Spatial differences in the intensity and type of flood damage exposure are illustrated by aggregating estimates of insured, uninsured, and repetitive damages on a uniform 15 km hexagonal grid (Fig. 5). For display purposes, plots of damage intensity only include counties that are members of the nine easternmost regional councils of North Carolina (NCARCOG, 2024), which collectively accounted for over 99 % of estimated damages during the seven evaluated flood events. Damages are normalized by the number of properties within each grid cell and averaged over the 24 year study period to produce estimates of average annual damage (AAD). The highest concentrations of uninsured damage were observed in Pamlico, Edgecombe, Nash, and Pender counties, which all experienced uninsured AADs exceeding USD 200 per property. Two spatial clusters with high levels of uninsured and repetitive damages were identified: the first encompasses an area spanning Pamlico, Craven and Carteret counties, which were collectively exposed to USD 744 million in flood damage over the study period, of which 45 % was uninsured; and the second cluster spans Robeson, Bladen and Columbus counties, which were exposed to USD 521 million in total damage with an uninsured fraction of 86 %.

Figure 5 Spatial distribution of insured, uninsured, and repetitive flood damage.

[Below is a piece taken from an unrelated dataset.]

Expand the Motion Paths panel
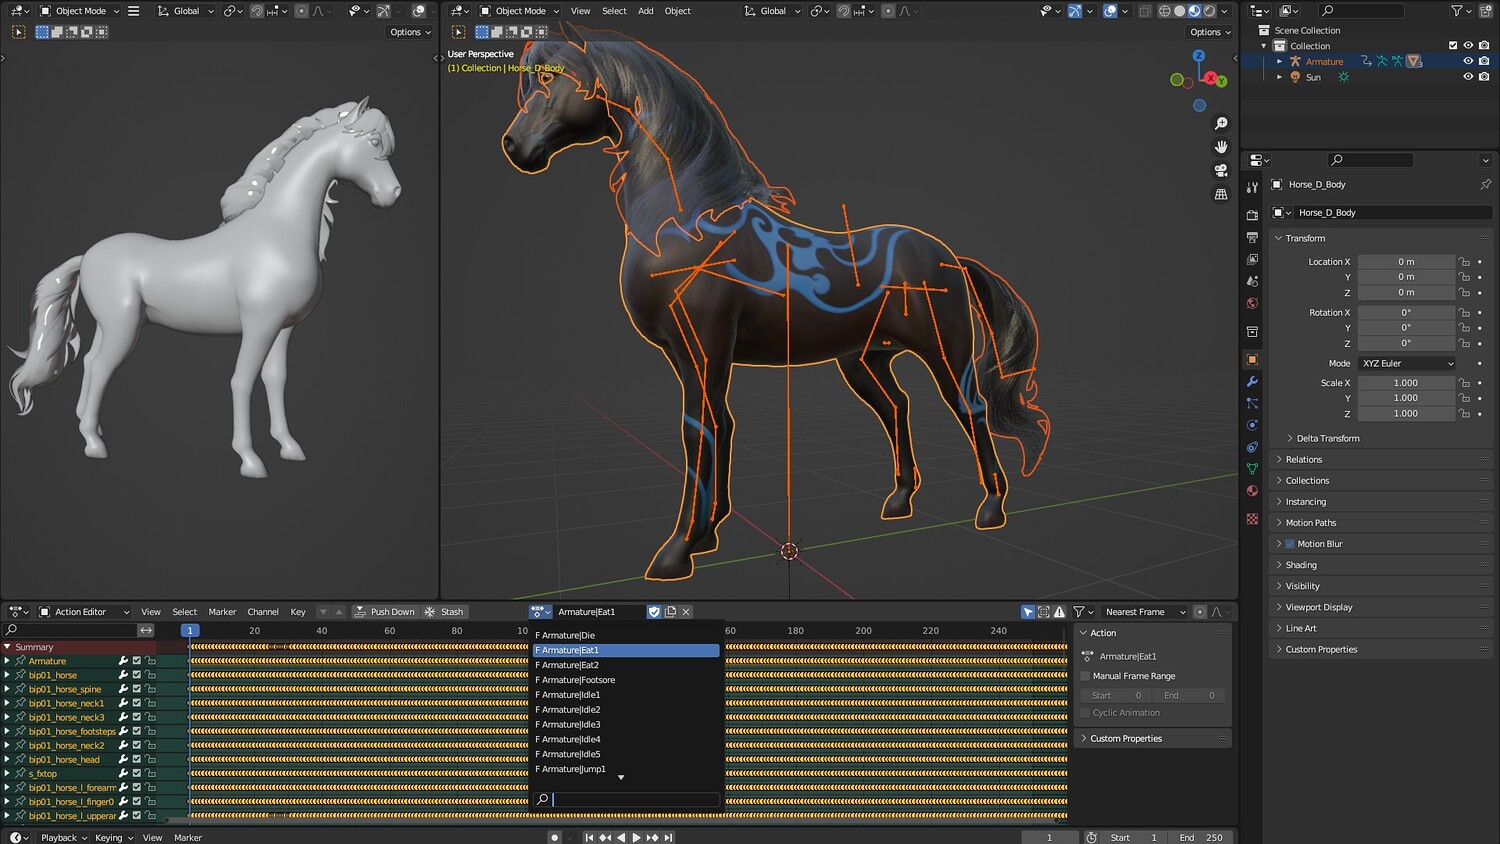 coord(1310,523)
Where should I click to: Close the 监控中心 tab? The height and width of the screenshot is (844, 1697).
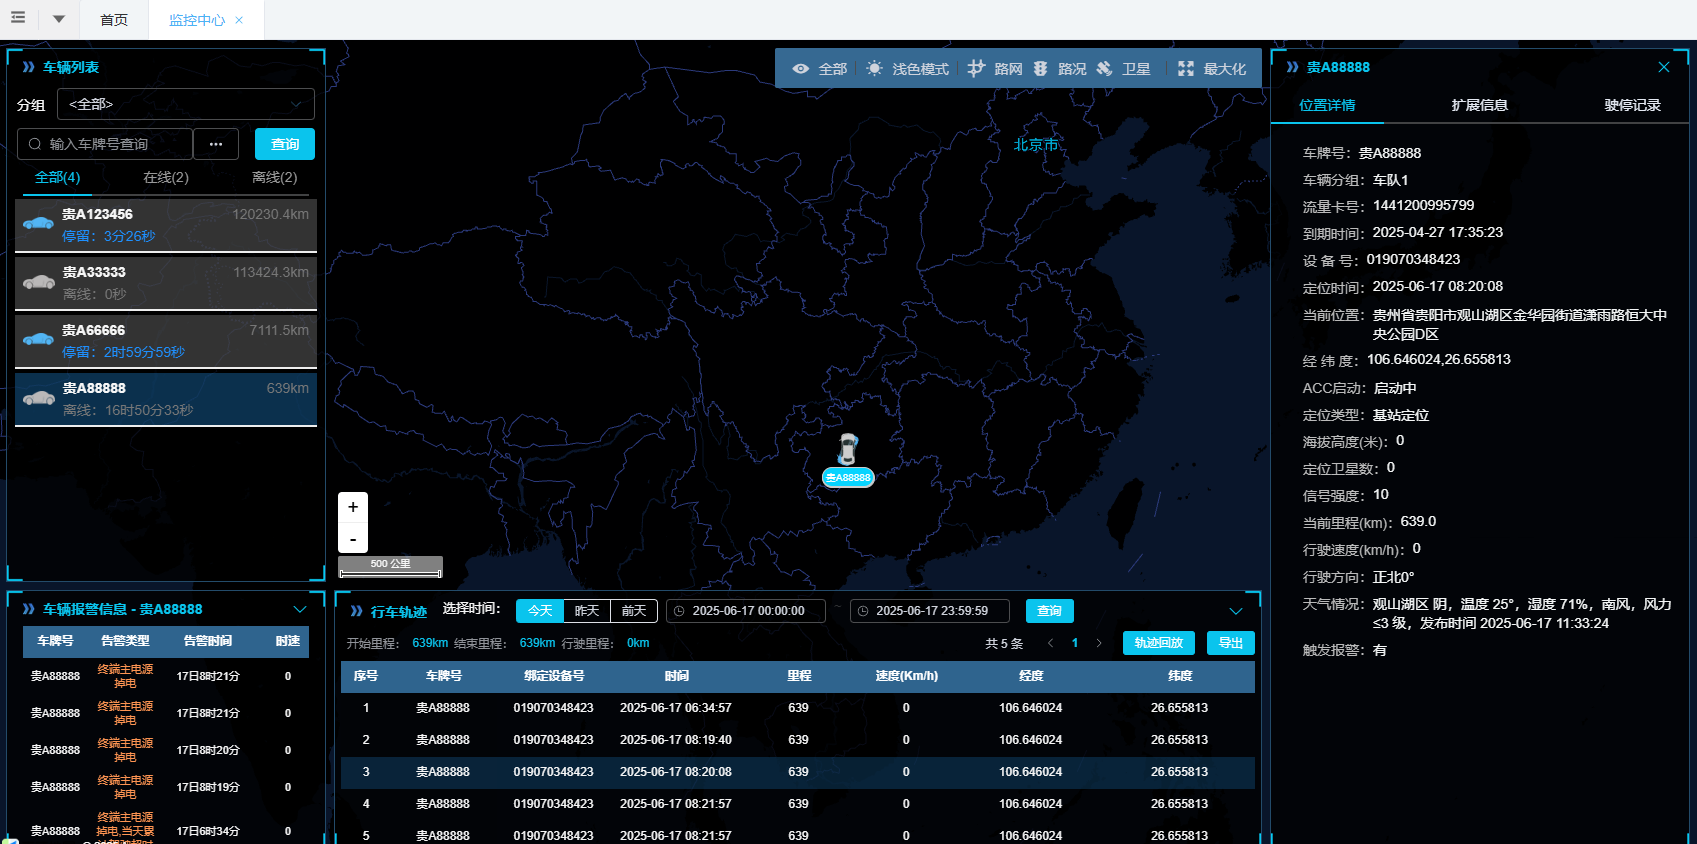pyautogui.click(x=239, y=20)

Estimates of damages occurring over the 24 year study period are aggregated on a uniform 15 km hexagonal grid. For display purposes, only counties that are members of the nine easternmost regional councils in North Carolina are shown.

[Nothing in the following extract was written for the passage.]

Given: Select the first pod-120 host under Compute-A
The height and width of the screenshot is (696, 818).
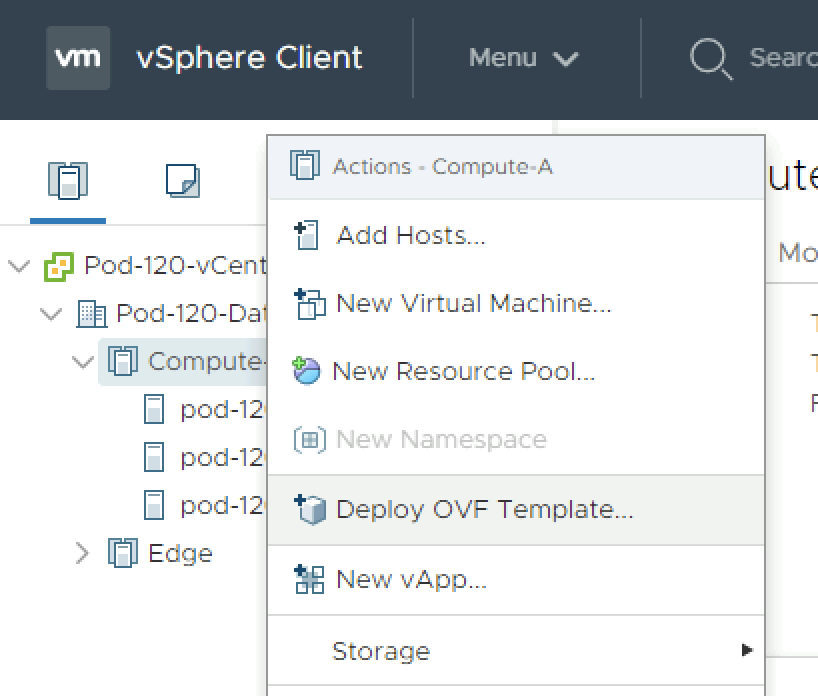Looking at the screenshot, I should (219, 409).
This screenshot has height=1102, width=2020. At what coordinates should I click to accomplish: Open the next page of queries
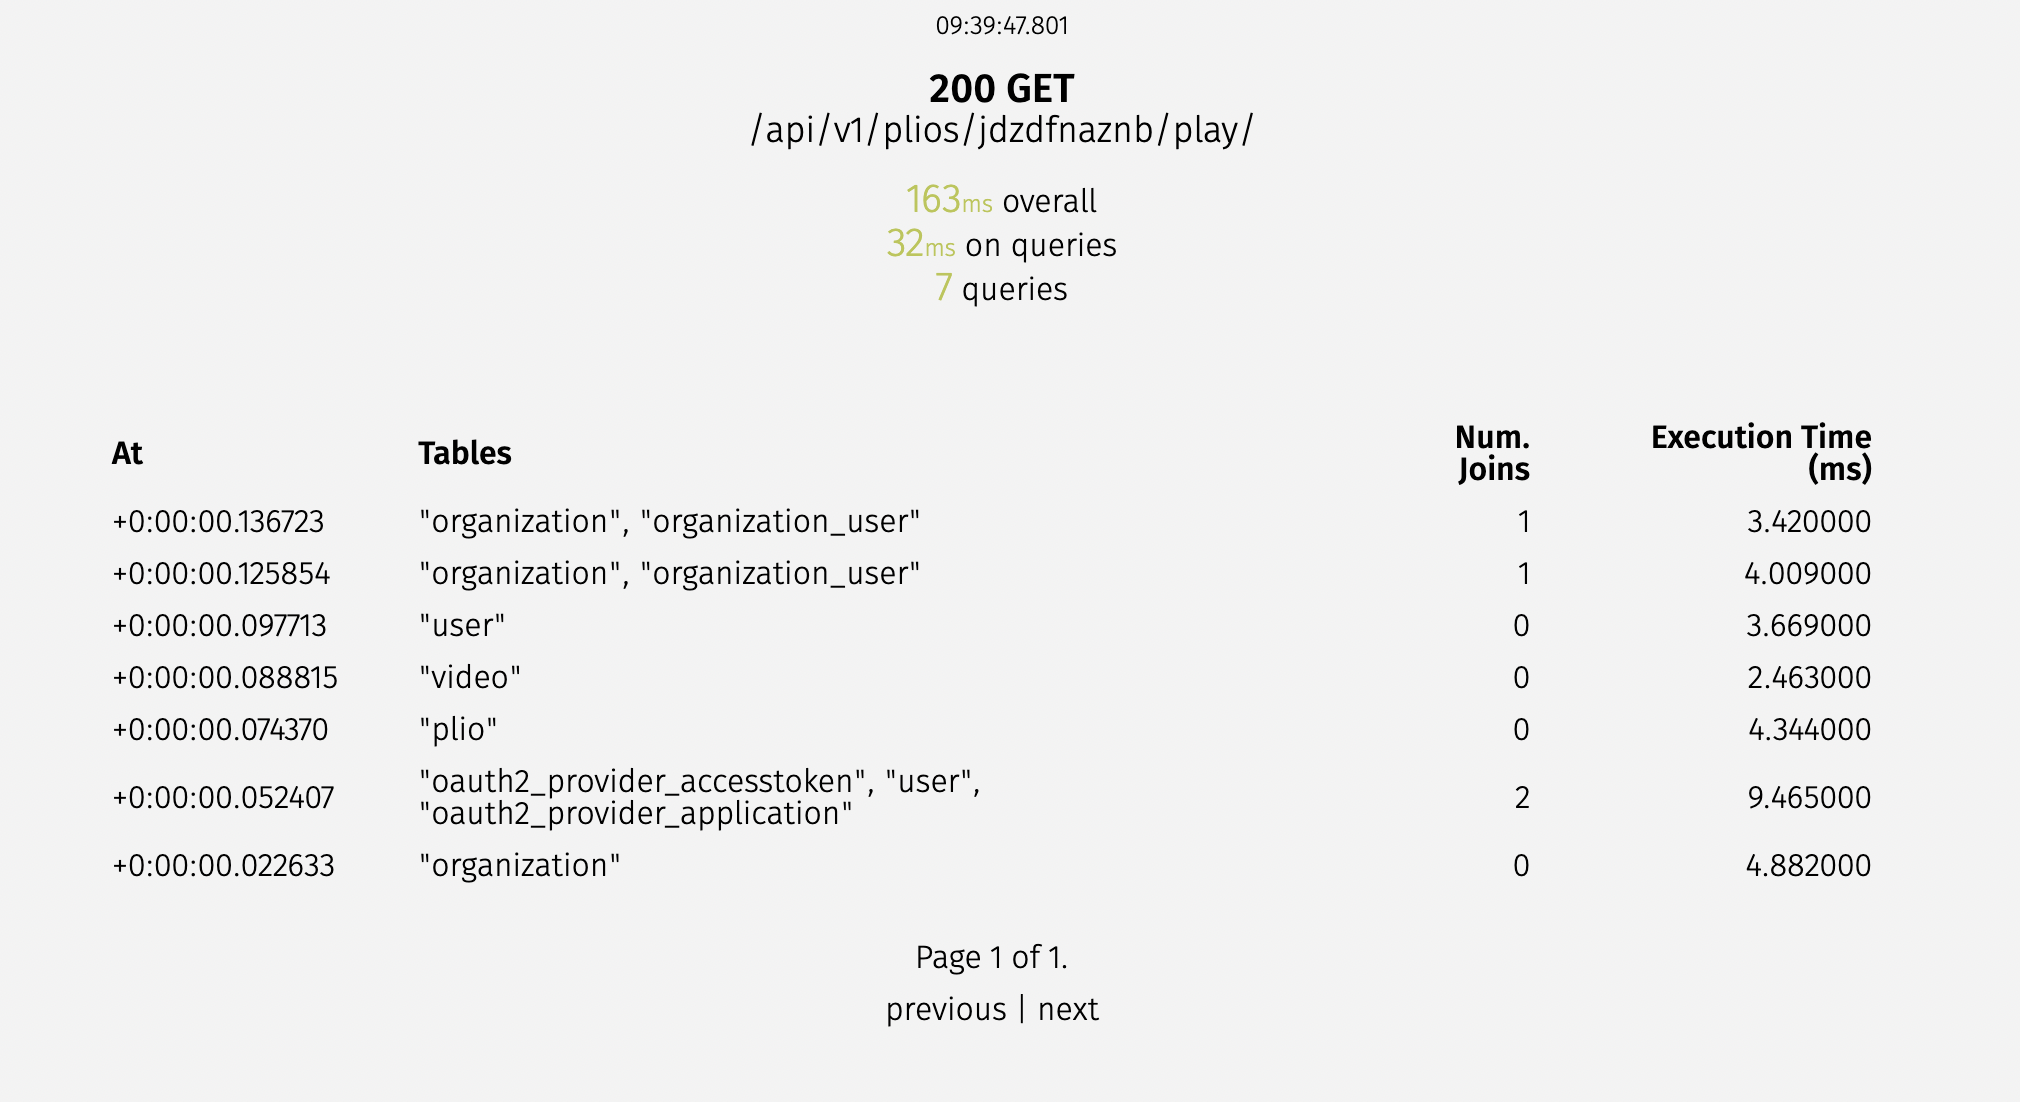[x=1066, y=1009]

4.2 Financial risks to mortgage borrowers

Among 4.7 million single-family mortgages originated in the study area from 1992–2019, approximately 22 100 (0.47 %) are estimated to have experienced flood damage at least once over the life of the loan from one or more of the seven evaluated events. Among borrowers exposed to flood damage, 11 100 (50 %) were located outside of the SFHA and 11 500 (52 %) lacked flood insurance at the time of their exposure, with non-SFHA borrowers accounting for 73 % of those exposed to uninsured damage. The median (IQR) loan amount required to fully cover the uninsured cost of flood damage repairs was USD 46 000 (USD 39 200–57 200); in relative terms, the cost of these repairs represented a median (IQR) of 32 % (20 %–47 %) of a borrower's pre-flood property value. Borrowers with uninsured flood damage had ACLTV and ADTI ratios that were a median of 32 and 4 percentage points higher (respectively) than their pre-flood CLTV and DTI ratios; these increases were most pronounced for lower-income borrowers and those with lower-valued properties (Fig. 6).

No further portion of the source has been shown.